Da leitura de textos literários, da leitura de textos psicanalíticos e da escuta da clínica, das supervisões, da escuta em sala de aula… em resumo, da leitura e da escuta. A escuta em psicanálise é uma espécie de leitura. A associação livre é um esforço de produzir um texto que, quando escutado, se compõe. A formação em psicanálise exige uma atenção flutuante ao texto para que as intervenções possam ser feitas e isso, de algum modo, se torna literatura. A prática analítica determina que a primeira incumbência do psicanalista é escutar e escutar cuidadosamente. Descobrimos que existem poucos bons ouvintes no mundo por que as pessoas escutam sempre focalizadas em si mesma, a maneira habitual de escuta é altamente narcisista e egocêntrica. Vejo que algo parecido acontece com os leitores, que procuram na literatura uma espécie de espelho e não portas. Quando não conseguem se ver num texto, não localizam suas próprias experiências, sentimentos ou perspectivas e crenças, elas têm a sensação de que não estão entendendo o livro e abandonam a leitura. A escuta flutuante da prática clínica seria uma boa proposta para a leitura para a literatura.

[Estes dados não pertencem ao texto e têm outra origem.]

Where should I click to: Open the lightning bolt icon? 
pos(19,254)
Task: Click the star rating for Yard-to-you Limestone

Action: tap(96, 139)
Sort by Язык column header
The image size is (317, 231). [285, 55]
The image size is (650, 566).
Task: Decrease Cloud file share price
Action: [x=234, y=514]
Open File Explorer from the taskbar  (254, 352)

O que você acha que mudou no seu processo de escrita ao longo dos anos? O que você diria a si mesma se pudesse voltar à escrita de seus primeiros textos?

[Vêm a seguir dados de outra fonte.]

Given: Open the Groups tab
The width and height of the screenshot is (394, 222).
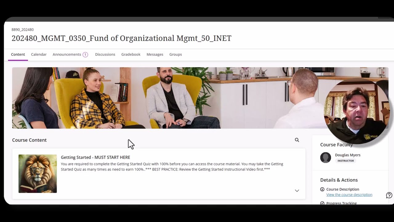Looking at the screenshot, I should [x=175, y=54].

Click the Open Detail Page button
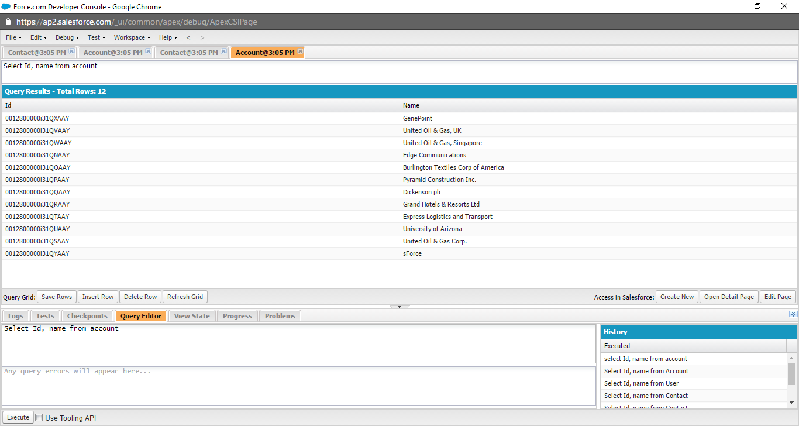click(x=729, y=296)
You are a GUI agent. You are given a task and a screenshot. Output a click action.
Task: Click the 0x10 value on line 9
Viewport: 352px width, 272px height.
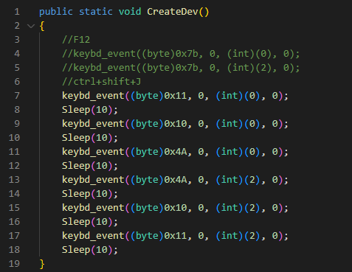[x=176, y=124]
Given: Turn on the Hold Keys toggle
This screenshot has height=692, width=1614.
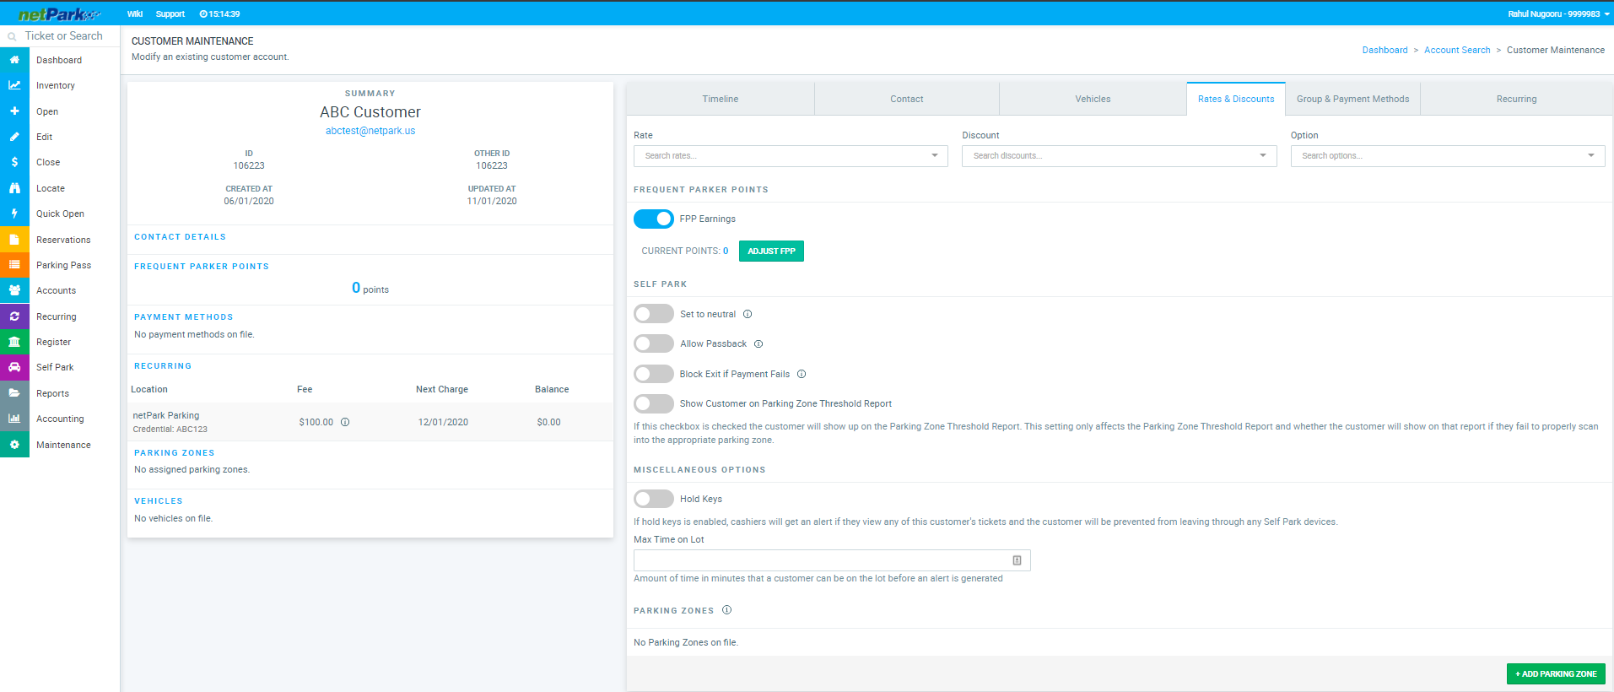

Tenho a sensação de que demorei demais para me autorizar a me chamar escritora. Sempre escrevi, mas sempre academicamente. Demorei mais de 10 anos para perceber que a psicanálise era minha entrada na literatura. Dois prêmios me autorizaram a dizer que meus textos eram literatura: bolsa Funarte de criação literária e o prêmio CEPE de livro infantojuvenil.
Que projeto você gostaria de fazer, mas ainda não começou? Que livro você gostaria de ler e ele ainda não existe?
O primeiro livro que comecei a escrever, em 2003, está na gaveta até hoje. Trata-se de um livro em que a Frida Kahlo se torna minha personagem, em primeira pessoa, como se estivesse em análise, deitada no divã, e eu na tarefa de escutá-la de modo flutuante. Ela conta sobre corpo, dor, sexualidade e arte. Cada quadro é o resultado de uma sessão de análise. Parte dessa ambição se tornou minha dissertação de mestrado em 2004. Em 2006 fui ao México para retomar esse projeto numa exposição que reunia centenas de documentos da secretaria de Diego Rivera que havia morrido. Esses documentos estavam guardados há 50 anos. Consegui autorização da embaixada do México e do Museu da Casa Azul para digitalizar e catalogar tudo. Todo esse material está no meu computador desde então. Esse material de cerca de 600 documentos me assombra. Todos os dias, nos últimos 15 anos, penso nele. Em abril deste ano (2022) eu mandei uma mensagem para o Sérgio Tavares pedindo socorro sobre esse projeto. Preciso transformar esse fantasma em obra.
* Entrevista publicada em 10 de julho de 2022.